====== Records provided ======

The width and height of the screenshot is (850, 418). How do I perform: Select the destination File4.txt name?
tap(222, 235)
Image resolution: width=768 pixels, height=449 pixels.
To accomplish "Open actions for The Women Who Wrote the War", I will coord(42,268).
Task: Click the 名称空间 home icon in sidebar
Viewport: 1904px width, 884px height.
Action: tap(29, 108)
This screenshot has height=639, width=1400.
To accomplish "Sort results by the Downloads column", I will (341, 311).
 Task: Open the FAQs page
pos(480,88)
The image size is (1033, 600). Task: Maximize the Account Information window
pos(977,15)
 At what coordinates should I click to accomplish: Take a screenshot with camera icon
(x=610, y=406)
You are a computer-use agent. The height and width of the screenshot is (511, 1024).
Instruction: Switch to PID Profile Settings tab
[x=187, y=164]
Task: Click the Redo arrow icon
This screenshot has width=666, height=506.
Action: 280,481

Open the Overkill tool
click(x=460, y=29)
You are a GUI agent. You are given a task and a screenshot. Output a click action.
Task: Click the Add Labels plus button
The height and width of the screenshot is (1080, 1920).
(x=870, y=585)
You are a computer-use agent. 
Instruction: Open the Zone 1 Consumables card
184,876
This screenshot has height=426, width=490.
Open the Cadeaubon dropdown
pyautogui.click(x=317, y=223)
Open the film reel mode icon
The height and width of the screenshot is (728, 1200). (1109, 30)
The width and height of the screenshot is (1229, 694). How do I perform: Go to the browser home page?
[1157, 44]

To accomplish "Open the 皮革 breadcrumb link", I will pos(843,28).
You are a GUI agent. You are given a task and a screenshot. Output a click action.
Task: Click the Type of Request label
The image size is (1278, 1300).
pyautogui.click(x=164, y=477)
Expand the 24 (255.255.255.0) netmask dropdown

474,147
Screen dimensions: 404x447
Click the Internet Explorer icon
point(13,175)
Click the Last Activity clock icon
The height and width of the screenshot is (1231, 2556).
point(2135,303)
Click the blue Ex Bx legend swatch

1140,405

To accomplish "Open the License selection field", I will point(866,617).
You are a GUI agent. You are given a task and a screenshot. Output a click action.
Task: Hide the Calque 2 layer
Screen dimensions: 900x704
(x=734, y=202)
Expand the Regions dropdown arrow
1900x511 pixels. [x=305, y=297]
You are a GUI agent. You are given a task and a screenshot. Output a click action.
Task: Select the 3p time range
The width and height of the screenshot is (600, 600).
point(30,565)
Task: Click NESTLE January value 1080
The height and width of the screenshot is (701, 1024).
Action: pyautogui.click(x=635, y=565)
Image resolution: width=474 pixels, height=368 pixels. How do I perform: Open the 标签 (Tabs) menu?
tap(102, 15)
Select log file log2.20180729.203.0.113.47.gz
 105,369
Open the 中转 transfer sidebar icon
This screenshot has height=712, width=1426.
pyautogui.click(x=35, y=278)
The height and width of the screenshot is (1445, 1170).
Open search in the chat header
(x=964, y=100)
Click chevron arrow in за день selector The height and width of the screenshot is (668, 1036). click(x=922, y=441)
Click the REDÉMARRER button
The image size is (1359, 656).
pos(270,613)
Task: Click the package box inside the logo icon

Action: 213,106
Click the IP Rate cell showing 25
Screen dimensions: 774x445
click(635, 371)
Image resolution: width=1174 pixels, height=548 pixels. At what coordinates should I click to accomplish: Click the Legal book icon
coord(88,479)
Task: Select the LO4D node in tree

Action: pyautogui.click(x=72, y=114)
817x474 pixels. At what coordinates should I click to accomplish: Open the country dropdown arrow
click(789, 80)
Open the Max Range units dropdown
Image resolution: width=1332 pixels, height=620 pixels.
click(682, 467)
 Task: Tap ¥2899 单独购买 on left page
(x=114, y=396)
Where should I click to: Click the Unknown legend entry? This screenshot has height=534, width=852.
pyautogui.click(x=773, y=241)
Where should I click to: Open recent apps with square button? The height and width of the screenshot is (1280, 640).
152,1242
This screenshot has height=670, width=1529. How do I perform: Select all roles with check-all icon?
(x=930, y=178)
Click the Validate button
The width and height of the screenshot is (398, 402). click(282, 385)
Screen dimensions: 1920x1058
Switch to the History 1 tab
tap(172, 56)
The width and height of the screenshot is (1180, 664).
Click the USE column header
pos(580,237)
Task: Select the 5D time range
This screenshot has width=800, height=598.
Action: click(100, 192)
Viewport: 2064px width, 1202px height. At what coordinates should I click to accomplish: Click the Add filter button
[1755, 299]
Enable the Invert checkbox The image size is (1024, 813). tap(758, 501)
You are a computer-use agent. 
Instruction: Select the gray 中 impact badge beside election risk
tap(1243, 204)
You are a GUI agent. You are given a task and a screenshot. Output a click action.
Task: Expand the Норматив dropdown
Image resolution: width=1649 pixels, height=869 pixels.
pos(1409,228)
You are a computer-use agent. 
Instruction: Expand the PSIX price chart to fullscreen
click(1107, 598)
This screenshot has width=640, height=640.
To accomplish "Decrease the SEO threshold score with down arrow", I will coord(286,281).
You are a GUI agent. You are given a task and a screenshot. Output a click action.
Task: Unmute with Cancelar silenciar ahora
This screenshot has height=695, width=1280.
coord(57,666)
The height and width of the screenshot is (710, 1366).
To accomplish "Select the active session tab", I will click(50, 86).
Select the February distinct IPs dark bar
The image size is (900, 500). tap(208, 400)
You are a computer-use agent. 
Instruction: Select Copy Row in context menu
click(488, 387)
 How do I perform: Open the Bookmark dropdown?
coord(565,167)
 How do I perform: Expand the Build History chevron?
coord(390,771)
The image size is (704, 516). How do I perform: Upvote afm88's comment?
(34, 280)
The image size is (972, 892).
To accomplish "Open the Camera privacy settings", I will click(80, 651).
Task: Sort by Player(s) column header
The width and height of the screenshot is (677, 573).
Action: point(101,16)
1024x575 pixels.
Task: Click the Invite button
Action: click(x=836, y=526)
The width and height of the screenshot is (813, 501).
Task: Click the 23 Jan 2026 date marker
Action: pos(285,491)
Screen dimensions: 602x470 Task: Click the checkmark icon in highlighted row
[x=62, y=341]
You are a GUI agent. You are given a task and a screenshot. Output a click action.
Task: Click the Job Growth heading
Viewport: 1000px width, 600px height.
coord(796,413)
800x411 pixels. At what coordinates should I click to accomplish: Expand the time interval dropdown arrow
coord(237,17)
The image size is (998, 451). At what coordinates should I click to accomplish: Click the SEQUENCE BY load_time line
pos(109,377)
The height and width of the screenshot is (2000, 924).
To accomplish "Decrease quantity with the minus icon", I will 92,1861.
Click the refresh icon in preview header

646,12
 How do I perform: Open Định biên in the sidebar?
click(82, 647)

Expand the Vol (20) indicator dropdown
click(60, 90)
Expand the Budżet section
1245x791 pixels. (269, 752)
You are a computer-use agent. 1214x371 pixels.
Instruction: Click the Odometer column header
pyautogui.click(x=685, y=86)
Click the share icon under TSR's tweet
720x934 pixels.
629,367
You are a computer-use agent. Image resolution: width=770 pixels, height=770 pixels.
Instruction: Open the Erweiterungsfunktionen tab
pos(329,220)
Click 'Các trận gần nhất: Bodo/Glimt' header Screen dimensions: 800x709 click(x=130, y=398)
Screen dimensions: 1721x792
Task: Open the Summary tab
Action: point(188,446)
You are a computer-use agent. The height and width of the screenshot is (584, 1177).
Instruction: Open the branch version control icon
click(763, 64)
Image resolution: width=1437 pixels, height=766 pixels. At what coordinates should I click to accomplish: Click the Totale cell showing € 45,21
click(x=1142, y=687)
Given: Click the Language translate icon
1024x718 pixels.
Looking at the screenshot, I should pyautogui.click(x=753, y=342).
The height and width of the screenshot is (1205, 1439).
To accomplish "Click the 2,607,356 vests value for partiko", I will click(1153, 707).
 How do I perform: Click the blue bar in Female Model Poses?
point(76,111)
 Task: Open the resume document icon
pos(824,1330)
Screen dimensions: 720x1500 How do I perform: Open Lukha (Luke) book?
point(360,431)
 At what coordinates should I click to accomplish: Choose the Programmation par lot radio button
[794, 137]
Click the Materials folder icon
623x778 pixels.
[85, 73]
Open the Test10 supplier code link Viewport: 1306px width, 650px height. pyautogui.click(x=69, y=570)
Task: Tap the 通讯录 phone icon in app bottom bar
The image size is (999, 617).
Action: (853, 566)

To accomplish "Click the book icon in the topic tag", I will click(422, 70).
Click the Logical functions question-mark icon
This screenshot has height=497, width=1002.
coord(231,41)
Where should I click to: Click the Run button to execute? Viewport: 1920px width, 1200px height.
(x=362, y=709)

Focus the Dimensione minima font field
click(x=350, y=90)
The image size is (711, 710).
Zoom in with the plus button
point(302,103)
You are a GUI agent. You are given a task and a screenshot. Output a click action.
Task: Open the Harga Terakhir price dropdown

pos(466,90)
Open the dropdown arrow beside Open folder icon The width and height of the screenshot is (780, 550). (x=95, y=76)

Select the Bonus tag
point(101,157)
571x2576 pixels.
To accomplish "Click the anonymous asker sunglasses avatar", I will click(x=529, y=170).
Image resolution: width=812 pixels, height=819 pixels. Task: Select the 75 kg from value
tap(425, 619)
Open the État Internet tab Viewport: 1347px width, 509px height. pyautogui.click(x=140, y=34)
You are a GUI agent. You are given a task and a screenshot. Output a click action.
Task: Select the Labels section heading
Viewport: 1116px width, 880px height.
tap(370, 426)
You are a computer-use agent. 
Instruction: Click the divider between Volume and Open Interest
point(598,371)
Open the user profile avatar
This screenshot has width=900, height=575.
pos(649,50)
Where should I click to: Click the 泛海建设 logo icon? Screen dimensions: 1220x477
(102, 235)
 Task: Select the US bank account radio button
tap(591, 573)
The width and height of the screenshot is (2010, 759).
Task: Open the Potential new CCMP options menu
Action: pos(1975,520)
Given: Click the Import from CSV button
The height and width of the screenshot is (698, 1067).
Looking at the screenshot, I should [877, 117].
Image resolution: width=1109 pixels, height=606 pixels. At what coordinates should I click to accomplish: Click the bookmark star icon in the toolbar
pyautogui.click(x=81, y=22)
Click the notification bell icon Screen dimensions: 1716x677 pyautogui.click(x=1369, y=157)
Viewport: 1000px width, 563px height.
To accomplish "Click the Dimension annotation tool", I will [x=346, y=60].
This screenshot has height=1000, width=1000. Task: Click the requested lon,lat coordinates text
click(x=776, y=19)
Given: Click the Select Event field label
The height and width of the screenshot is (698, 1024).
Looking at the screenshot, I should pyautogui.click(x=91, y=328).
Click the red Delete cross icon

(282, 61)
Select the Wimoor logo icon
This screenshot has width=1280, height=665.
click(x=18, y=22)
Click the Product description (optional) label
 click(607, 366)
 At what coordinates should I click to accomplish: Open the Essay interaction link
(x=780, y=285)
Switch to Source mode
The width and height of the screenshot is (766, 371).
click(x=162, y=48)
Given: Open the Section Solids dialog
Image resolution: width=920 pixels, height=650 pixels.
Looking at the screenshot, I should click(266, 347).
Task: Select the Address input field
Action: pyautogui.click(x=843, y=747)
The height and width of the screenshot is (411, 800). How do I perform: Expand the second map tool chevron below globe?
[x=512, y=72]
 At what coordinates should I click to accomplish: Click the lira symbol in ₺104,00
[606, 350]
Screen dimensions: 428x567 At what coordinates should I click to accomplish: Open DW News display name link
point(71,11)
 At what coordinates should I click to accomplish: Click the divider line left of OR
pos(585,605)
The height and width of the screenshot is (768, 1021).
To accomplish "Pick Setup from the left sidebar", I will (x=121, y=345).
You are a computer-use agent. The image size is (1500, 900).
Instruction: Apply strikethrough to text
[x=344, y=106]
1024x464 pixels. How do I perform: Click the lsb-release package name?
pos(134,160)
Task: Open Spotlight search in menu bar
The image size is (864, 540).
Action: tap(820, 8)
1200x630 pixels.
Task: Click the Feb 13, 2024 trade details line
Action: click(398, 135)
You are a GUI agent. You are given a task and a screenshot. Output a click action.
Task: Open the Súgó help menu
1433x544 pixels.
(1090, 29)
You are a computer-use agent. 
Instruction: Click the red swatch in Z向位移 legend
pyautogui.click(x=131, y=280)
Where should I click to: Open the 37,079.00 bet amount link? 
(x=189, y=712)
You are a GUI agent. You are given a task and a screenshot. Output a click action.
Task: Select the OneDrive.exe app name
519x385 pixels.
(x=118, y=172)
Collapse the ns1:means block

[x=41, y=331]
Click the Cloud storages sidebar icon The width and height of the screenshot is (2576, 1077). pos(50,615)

======

• _To do_
Only a number is wanted here: how many lines in the entries contain the word "Sort"?

• _Result for this task_
2